The results of the first blinded, randomized clinical trial on AI case assessment in cardiology were published in April 2023, showing great results. Cardiologists agreed with the algorithm’s assessment more often than with sonographers’ assessments, doctors could not identify which output came from human colleagues and which from the AI, and the algorithm saved time both for the sonographers and cardiologists.

5. Full automation

As the name suggests, full automation processes are performed by an AI alone and do not involve human input. For example, a Level 5 system could analyse a mammogram on its own and request for subsequent testing without consulting a human physician for this decision. Similarly, some scientists speculate that some ophthalmological surgeries can be fully automated since some are already partially automated. 

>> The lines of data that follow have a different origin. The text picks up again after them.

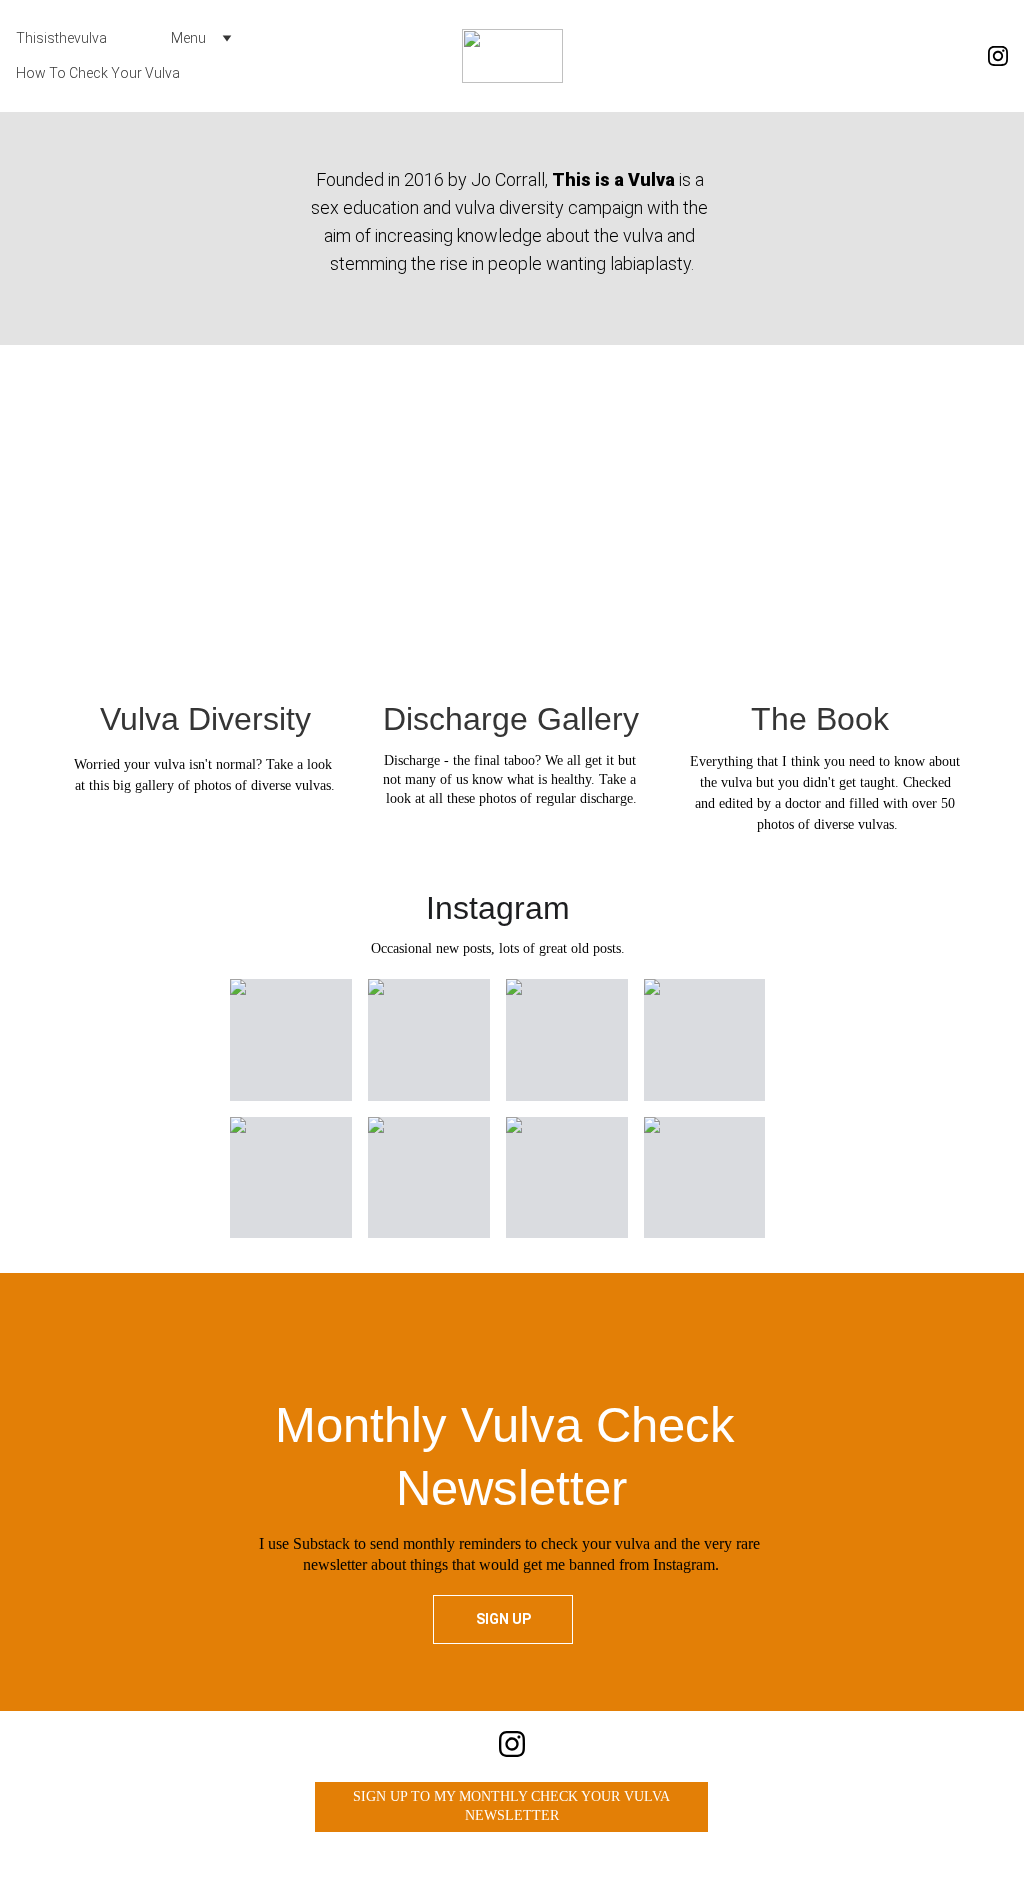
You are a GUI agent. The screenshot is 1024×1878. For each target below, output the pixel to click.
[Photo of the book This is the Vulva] (819, 524)
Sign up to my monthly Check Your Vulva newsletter (511, 1806)
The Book (820, 719)
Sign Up (503, 1619)
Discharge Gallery (511, 719)
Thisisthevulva (61, 38)
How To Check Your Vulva (98, 73)
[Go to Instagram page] (998, 56)
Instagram (498, 908)
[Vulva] (205, 524)
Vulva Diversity (205, 719)
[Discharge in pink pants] (511, 524)
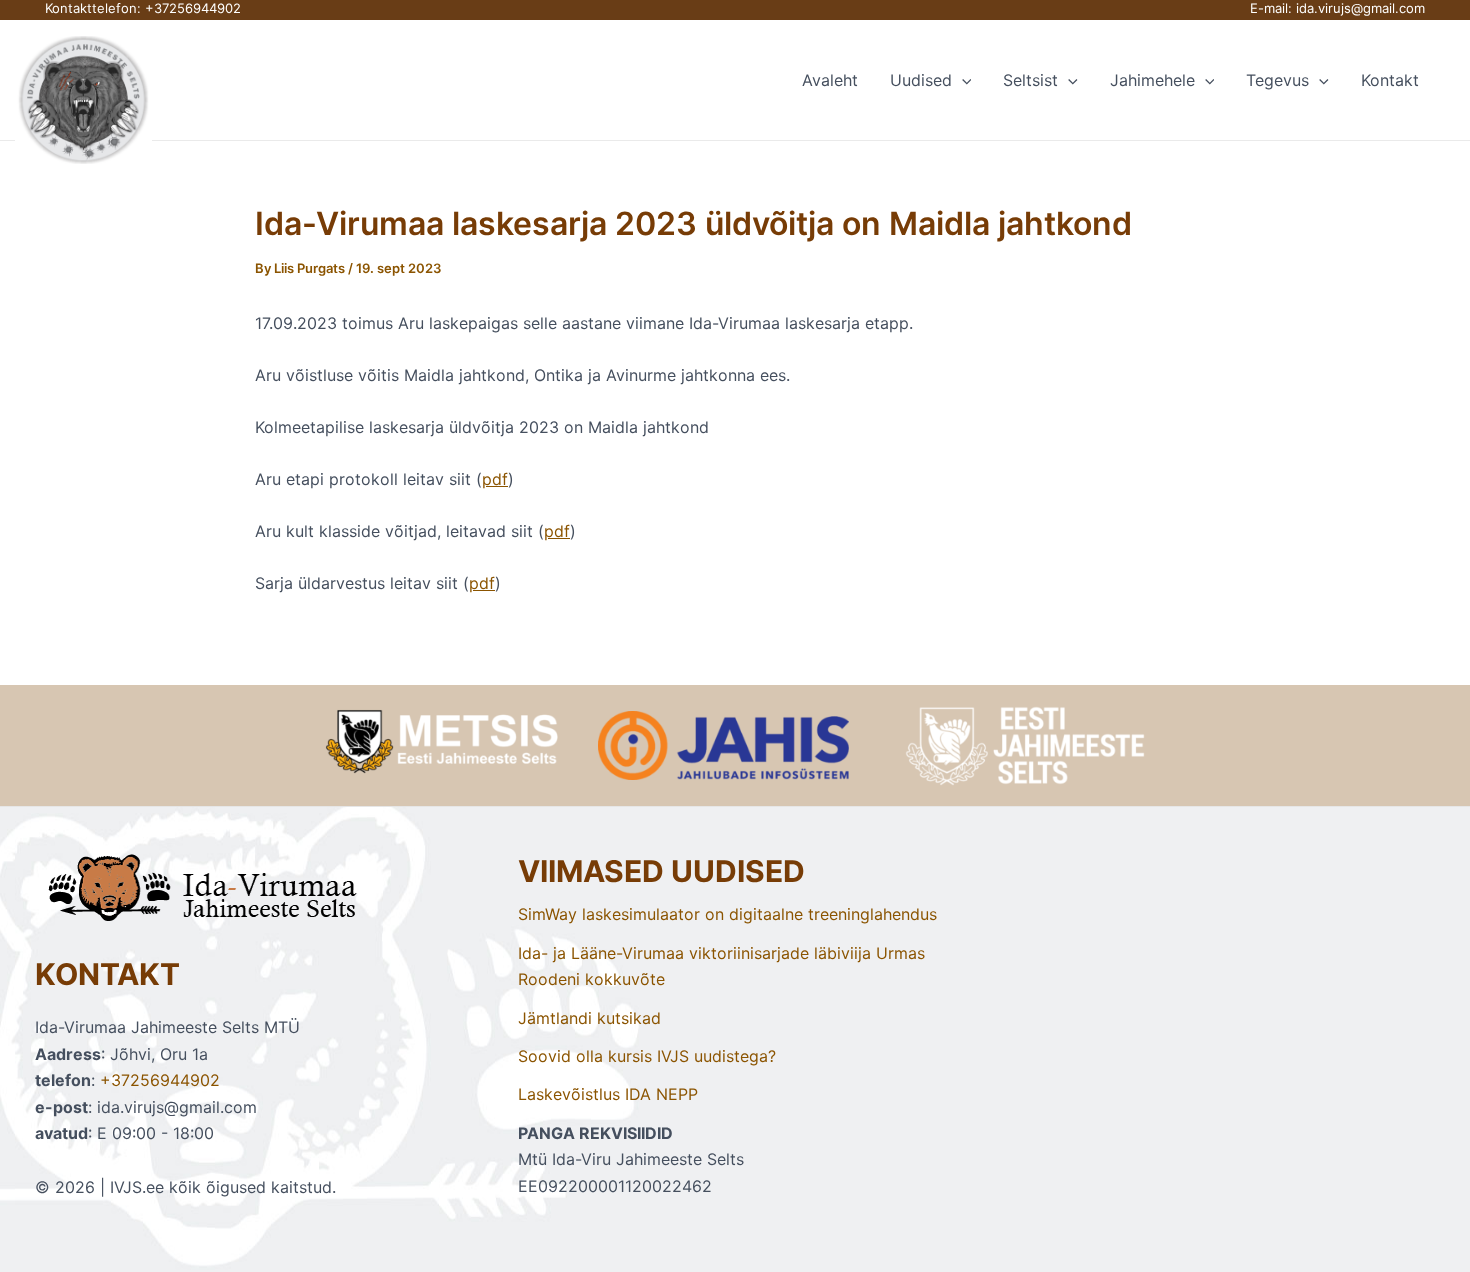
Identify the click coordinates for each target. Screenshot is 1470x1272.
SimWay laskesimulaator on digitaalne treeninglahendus (727, 914)
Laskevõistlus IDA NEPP (608, 1094)
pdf (495, 479)
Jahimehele (1152, 80)
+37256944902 (193, 8)
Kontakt (1390, 80)
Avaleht (830, 80)
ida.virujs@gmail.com (1360, 8)
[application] (962, 80)
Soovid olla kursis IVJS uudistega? (647, 1056)
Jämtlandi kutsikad (589, 1018)
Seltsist (1030, 80)
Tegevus (1277, 80)
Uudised (921, 80)
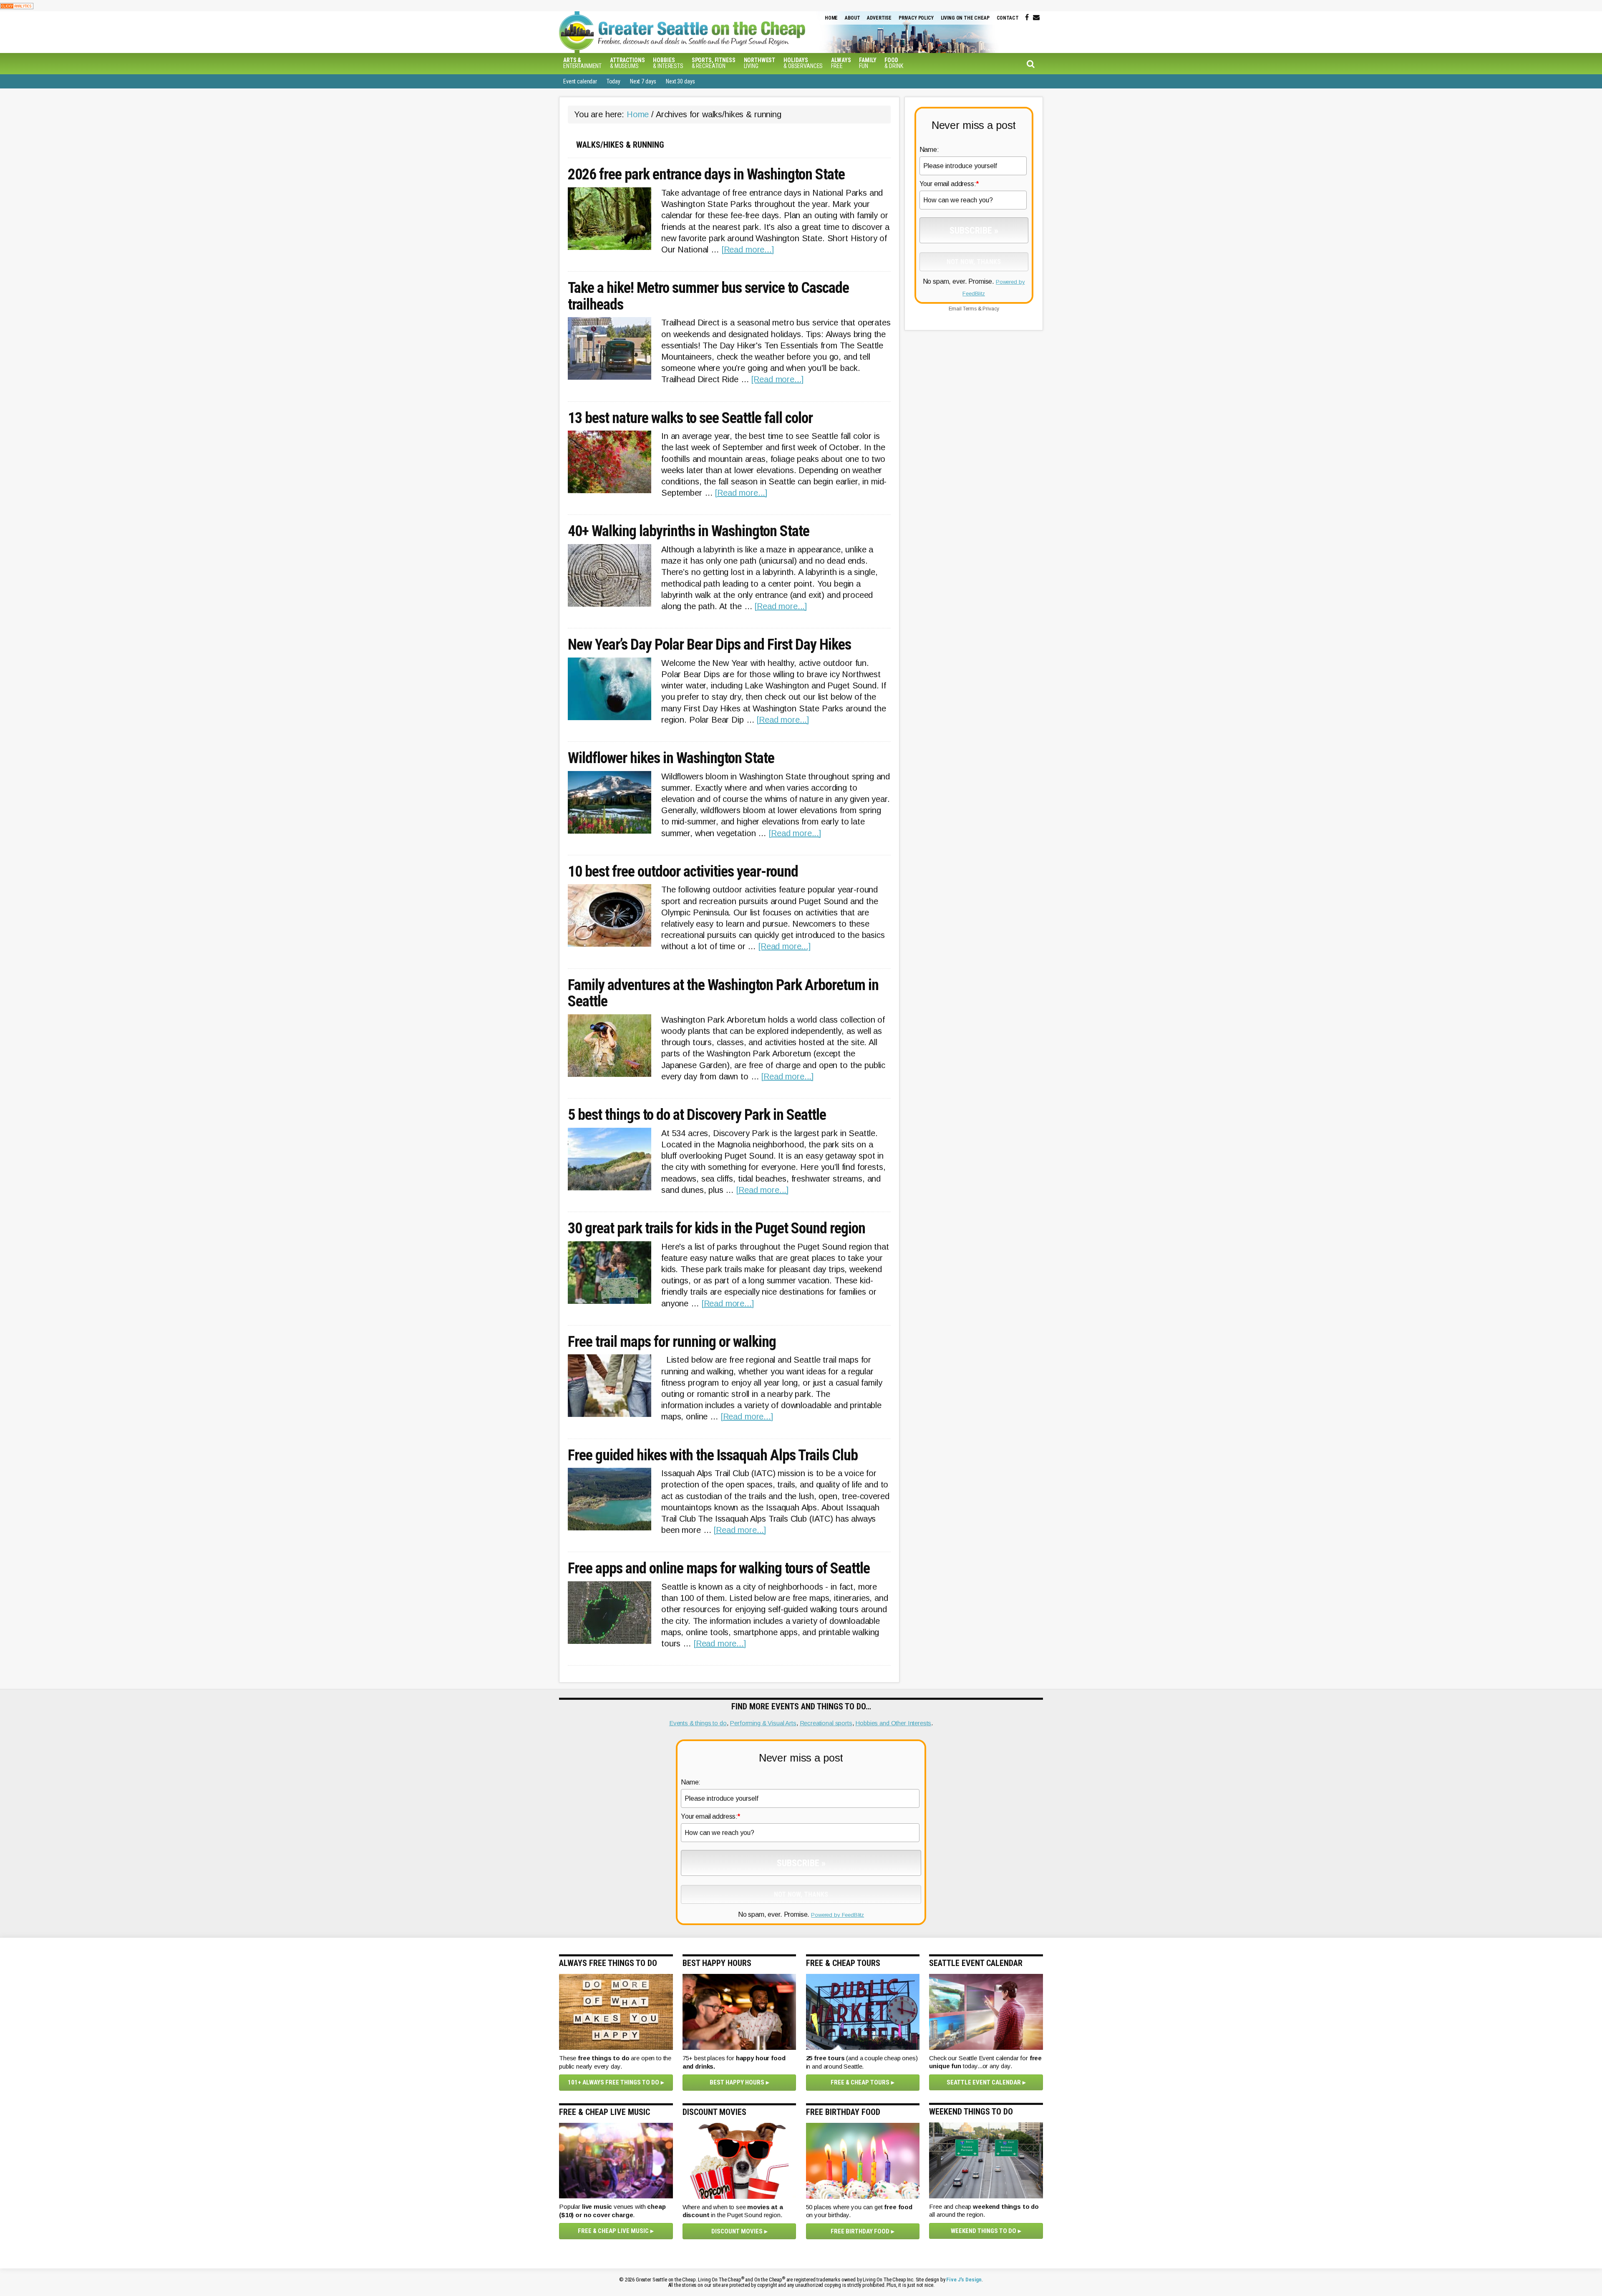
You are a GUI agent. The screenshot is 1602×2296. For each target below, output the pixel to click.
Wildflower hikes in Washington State (671, 758)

A fascinating example of level 5 automation was carried out by the John Hopkins University: a robot has performed laparoscopic surgery on the soft tissue of a pig without the guiding hand of a human. Not only has their STAR robot carried out operations on four animals, but it was also able to reconnect two ends of their intestines producing significantly better results than humans performing the same, extremely challenging surgical procedure.

Nevertheless, some researchers believe that reaching Level 5 automation in any medical setting is “unlikely to be safely achieved in the near term.” So we have to think of it as a long-term eventuality, but such levels of automation fuels fears of AI replacing physicians. However, it is more likely that such AI systems will excel at a specific task and healthcare professionals will increasingly interact with them. As such, it is more likely that those physicians who use and embrace AI will replace those that do not, rather than AI alone replacing physicians altogether.

doctor AI ragiology TMF
Even though automation in medicine is only taking its first steps, it’s a spectrum that we are steadily progressing across. As such, it’s important that we think about the relevant possibilities lying ahead in medicine. We hope that this article helped you think along those lines and provided a clearer picture of automation in medicine.